# Problem
Because the pictures are not wanted, reproduce the rest of the records below exactly as they stand.

# Records for this exercise
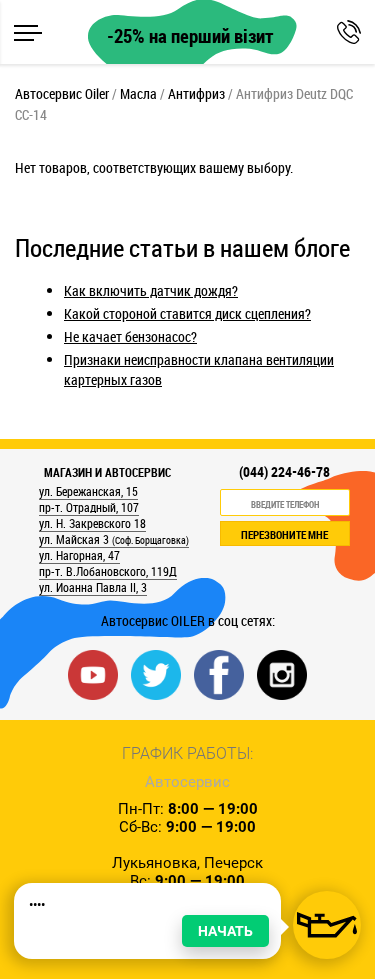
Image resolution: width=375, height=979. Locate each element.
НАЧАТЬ (225, 931)
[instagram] (282, 673)
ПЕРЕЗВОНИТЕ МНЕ (284, 534)
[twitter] (156, 673)
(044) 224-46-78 (284, 472)
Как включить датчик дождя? (151, 290)
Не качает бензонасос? (130, 336)
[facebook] (219, 673)
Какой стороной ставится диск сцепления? (187, 313)
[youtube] (93, 673)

# Solved exercise
Image resolution: width=375, height=979. Locate each element.
НАЧАТЬ (225, 931)
[instagram] (282, 673)
ПЕРЕЗВОНИТЕ МНЕ (284, 534)
[twitter] (156, 673)
(044) 224-46-78 (284, 472)
Как включить датчик дождя? (151, 290)
Не качает бензонасос? (130, 336)
[facebook] (219, 673)
Какой стороной ставится диск сцепления? (187, 313)
[youtube] (93, 673)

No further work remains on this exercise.